Blog Manifesto

Blog Manifesto


This blog is dedicated, as the title would suggest, to the qualities of being young. We are young writers. We are playful and sensitive, fluid and changing. We are unashamed with our art. We wonder at the world, puzzle over the meanings of things and twirl in delight at images and ideas that float by, grabbing at them as they pass. We are curious and constantly inquiring and prying concepts open and taking assumptions apart. We are on the ground, close to the earth. We have bare feet and wiggle our toes into nature. We carry our blankies still and wrap up cozy and comfy with each other and tell ghost stories and shiver at creepy things. We laugh and we cry and we take a lot of naps, drained from our outings and exertions.

We write as gifts to each other, tying them up in ribbon and leaving them around for each other to find, hiding and waiting for the person to wake up and read. Surprise! We weave our stories together to create a bond. One writes, then the other. then another again. We have a shared reality that we have crafted, bit by piece by patch, by string. We write simple, honest authentic things, with our unique voices. You can tell each one of us from the other, without knowing who wrote what. Our voices are clear and gentle and original. We whisper and our personalities roar! Like children, our feelings are strong, our passion for what we write shakes us. We are moved and sometimes left breathless, by our own words or the words of each other. We cannonball into each others spaces. We fall backward into each others writing, like into a pile of leaves or a soft bed.

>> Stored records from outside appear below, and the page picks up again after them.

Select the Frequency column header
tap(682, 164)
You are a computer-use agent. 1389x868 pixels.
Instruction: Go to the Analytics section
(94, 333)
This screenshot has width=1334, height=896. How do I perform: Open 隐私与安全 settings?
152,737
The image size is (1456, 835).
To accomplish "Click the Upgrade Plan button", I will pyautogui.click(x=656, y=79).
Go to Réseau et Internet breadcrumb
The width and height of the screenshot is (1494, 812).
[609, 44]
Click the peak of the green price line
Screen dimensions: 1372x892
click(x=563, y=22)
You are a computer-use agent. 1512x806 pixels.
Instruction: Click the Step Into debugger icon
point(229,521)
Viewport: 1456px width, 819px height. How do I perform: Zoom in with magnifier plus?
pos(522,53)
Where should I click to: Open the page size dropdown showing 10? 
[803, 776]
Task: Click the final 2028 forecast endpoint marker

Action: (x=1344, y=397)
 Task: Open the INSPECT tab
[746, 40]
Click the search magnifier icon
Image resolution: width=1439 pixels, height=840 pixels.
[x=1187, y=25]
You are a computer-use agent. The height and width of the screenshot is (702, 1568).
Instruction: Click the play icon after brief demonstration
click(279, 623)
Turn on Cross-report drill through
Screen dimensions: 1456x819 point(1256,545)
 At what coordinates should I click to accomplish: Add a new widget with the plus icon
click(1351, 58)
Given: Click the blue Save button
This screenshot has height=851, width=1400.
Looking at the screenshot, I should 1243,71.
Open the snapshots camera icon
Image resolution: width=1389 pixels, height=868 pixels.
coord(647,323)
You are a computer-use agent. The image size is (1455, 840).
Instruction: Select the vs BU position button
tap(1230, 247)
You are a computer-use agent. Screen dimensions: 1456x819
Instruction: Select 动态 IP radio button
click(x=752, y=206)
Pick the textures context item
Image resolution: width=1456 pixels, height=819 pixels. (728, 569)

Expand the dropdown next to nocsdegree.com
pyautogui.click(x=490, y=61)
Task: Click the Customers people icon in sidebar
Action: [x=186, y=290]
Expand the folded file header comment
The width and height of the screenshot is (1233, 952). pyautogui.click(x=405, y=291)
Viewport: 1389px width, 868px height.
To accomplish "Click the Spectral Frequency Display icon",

We gobble and grin and ask for more. (footnote kudos to JC)

Then we go to bed, wake up to a new day and do it all over again!

Monday, January 30, 2012

Woobies wobble but they don't fall down.

I greeted each foster child that came into my care with a soft new teddy bear, and they could choose a hand crocheted 'blankie' from a pile to add to their bed.  Even the teens were given a woobie to love on, talk to and cherish.


I know that the dark scary first few nights in a foster home are made easier with comfort items. Those poor children are often removed without any of their possessions.  It's as if a great fire had come and burnt their lives away.   I can only imagine what it can be like to lose everything familiar in a blink of an eye.



  A child asserts her independence from her parents by attaching herself to a favorite doll, a blanket, in some cases a binkie.  They boost our souls.  When we have our item in hand, all is right and we are safe.

My son had a special quilt that I had sewn and a matching clutch ball of the same calico pieces.  It was a bright and sunny starburst done is yellows,  reds, whites and blues in the joining pieces.  We still have it, put away for his children to use.

I fashioned Soft Sock monkeys for children to have,  the type with the big red lips and the long tail, made from workman's red heel socks.  I made monkeys with costumes and accessories and branched out into dogs with floppy ears and elephants with long trunks and wobbly back legs and teeny tiny baby animals made from sock scraps, small enough for a young infant to hold.  


I did this to honor a feisty little girl who had lost her funny little monkey in a fire a long time ago, and who had risked life and limb to try to save it from burning.  She was such a brave little thing and so fierce and strong of spirit.   Every doll I made I tried to fashion a bit of her spirit into it.  To give children something to hold on and to start to  heal.